Using Natural Language Processing to Reduce Account Takeovers

According to the LexisNexis 2021 True Cost of Fraud Study1, roughly one-third of financial services companies surveyed responded that account login was the part of the customer journey most susceptible to fraud. When fraud occurs at the account login level, it’s called an account takeover, or ATO.

Here at Cash App, we’re always working to improve our algorithms, systems, and processes to help keep our customers safe. In this post, I’ll share:

Account Takeover Data is Messy

To protect our customers in the unfortunate event of an ATO, we preemptively lock accounts when unauthorized access is suspected, which safeguards customer assets and prevents fraudsters from taking further action. If an account review confirms unauthorized access has occurred, one way to secure the account is to perform a rollback, which rolls back, or resets, many account attributes that could have been modified by a fraudster, such as adding a phone number they control. As a result, this defines a rollback period over which a customer’s account was accessed by the unauthorized fraudster. In the ideal case, the rollback period can be conceptualized as below.

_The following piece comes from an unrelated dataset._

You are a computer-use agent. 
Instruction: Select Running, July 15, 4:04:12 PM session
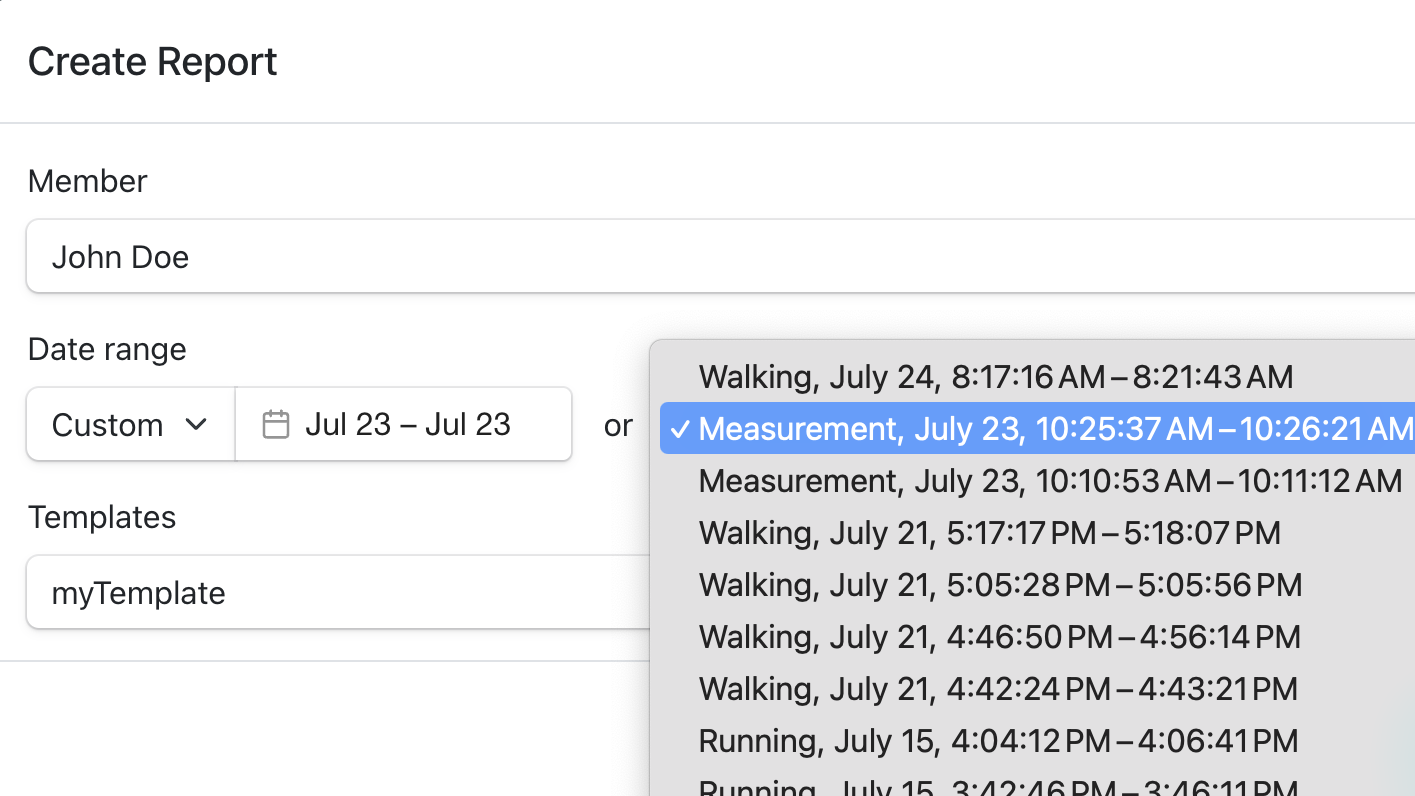point(998,741)
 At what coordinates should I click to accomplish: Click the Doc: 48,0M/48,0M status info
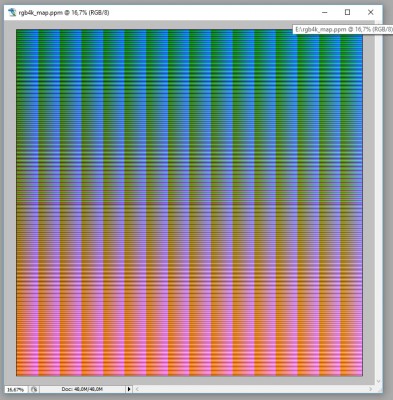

The other thing we review during a rollback period are transactions that took place. For a number of reasons, it is non-trivial to determine which particular transactions in a rollback period were unauthorized. If the device history on an account is complicated, or the fraudster is sophisticated in masking their access and usage patterns, then it may not only be difficult to identify unauthorized transactions, but also to systematically map them in a way that is available to our models for training. For example, fraudsters may attempt to obfuscate their unauthorized access by using multiple devices through multiple logins over an extended period of time. This increases the complexity of programmatically identifying unauthorized logins and transactions from fraudster devices and characteristics. Additionally, if the customer did not notice the unauthorized access immediately, it is possible that they would continue to use their account as normal to make transactions, leading to both legitimate and unauthorized transactions in a rollback period.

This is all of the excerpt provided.